Я ткнул пальцем в небо:
— А Взятые летают как хотят. Беспрепятственно.
— Они не чинят препятствий.
Сущая правда. Но извинение слабое. Союзники должны быть союзниками. Летучие киты и манты обычно считают одно появление на равнине достаточным препятствием. Мне пришло в голову, что Взятые могли их подкупить.
— Неправда, — Менгир подвинулся. Теперь его тень падала мне на ноги. Я наконец оглянулся. В нем было каких-то десять футов. Недоросль.
Он прочитал мои мысли. Черт.
Менгир продолжал сообщать мне то, что я и без него знал.
— Не всегда можно вести дела с позиции силы. Будь осторожен. Народы собрались, чтобы переоценить целесообразность вашего присутствия на равнине.
Ах вот как. Этот булыжник-трепач, оказывается, посланник. Местные испуганы. И некоторые думают, что избавятся от неприятностей, выставив нас за дверь.
— Да.
Слово «народы» не слишком точно описывает тот межвидовой парламент, что принимает тут решения, но лучшего не подобрать.
Если верить менгирам — а они лгут только путем умолчания или обобщений, — то равнину Страха населяют более сорока разумных видов. В число известных мне входят менгиры, ходячие деревья, летучие киты и манты, горстка людей (как дикари, так и отшельники), два вида ящериц, птица вроде сарыча, большая белая летучая мышь и исключительно редкая тварь наподобие перевернутого верблюдокентавра. Я хочу сказать, что человеческая часть у него задняя. Бегает оно вперед тем местом, которое у всех других существ называется задницей.
Наверное, я встречал и других, но не узнавал.
Гоблин утверждает, что в сердце больших коралловых рифов живет маленькая мартышка, в точности похожая на Одноглазого в миниатюре, — но когда речь заходит об Одноглазом, Гоблину верить нельзя.
— Я обязан принести весть, — сказал менгир. — Чужаки на равнине.

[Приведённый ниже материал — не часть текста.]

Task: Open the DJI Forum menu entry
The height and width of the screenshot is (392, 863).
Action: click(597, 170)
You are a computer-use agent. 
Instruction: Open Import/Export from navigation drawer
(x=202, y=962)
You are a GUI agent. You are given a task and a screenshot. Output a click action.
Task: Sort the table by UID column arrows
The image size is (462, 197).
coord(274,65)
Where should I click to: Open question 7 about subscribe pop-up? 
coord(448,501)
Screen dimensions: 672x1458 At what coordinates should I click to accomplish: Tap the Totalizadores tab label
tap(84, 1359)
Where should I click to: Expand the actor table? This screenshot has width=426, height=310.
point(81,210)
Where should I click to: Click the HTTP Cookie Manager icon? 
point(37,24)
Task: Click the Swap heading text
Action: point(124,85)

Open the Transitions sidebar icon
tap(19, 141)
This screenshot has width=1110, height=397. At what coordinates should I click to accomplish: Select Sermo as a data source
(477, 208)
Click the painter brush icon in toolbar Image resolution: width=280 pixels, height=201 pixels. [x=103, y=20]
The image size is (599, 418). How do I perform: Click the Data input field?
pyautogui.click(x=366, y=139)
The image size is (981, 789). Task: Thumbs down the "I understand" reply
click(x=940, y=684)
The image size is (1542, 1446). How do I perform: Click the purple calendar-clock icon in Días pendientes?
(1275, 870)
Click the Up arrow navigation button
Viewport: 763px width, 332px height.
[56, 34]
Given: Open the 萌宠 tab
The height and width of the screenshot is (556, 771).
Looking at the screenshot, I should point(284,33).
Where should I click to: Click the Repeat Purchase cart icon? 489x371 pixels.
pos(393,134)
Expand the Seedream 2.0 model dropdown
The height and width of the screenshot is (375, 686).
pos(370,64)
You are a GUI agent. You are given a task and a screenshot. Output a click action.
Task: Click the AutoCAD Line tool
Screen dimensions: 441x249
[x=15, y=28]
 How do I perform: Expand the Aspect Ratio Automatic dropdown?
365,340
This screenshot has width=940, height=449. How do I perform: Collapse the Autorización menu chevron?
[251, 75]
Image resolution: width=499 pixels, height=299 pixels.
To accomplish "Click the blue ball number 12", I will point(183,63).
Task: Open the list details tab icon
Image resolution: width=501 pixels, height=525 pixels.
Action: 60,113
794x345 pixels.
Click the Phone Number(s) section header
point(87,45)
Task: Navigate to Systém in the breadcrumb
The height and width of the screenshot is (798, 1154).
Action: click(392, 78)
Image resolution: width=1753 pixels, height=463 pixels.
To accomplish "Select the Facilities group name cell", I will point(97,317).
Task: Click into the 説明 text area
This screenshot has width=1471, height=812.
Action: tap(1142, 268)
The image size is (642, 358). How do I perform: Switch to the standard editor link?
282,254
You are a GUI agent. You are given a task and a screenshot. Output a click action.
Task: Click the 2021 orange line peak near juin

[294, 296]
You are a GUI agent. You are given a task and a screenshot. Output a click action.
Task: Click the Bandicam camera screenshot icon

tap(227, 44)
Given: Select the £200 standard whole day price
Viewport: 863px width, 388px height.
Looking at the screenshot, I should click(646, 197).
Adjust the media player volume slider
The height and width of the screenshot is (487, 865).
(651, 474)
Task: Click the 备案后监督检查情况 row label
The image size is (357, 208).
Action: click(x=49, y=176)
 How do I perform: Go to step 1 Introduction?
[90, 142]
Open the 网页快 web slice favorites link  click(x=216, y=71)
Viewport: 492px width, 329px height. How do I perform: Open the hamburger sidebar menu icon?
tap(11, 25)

Я задал вопросы. Не получив ответа, раздраженно обернулся. Менгир уже исчез.
— Чертова каменюга…
У входа в Дыру стояли, наблюдая за Взятыми, Следопыт и пес Жабодав.
Мне передавали, что Душечка тщательно допросила Следопыта — я-то пропустил эту часть — и допрос ее удовлетворил.
Я тогда поспорил с Ильмо, которому Следопыт понравился.
— Напомнил мне Ворона, — заявил Ильмо. — Пара сотен Воронов нам бы пригодилась.
— Мне он тоже напоминает Ворона. Именно это мне и не нравится, — Но что толку спорить? Так не бывает, чтобы все всем нравились. Душечка полагает, что с ним все в порядке. Ильмо с ней согласен. Лейтенант его принял. Почему я дергаюсь? Черт, если он слеплен из того же теста, что и Ворон, то у Госпожи большие неприятности.
Скоро его проверят. Что-то у Душечки на уме. Подозреваю, упреждающий удар. Вероятно, по Рже.
Ржа. Где поднял свою звезду Хромой.
Хромой. Восставший из мертвых. Я сделал с ним все, что можно, только что тела не сжег. А надо было, наверное. Проклятие.
Самое страшное — подумать: «А один ли он?» Не избежали ли прочие верной смерти? Не прячутся ли где-то, чтобы изумить мир своим появлением?
На ноги мне упала тень. Я очнулся от раздумий. Рядом со мной стоял Следопыт.
— Ты выглядишь расстроенным, — сказал он.
Должен признать, был он отменно вежлив.
Я глянул на кружащие в небе напоминания о битве.
— Я солдат, — ответил я, — старый, усталый и запутавшийся. Я сражаюсь дольше, чем ты живешь на свете. И все жду, когда мы чего-нибудь добьемся.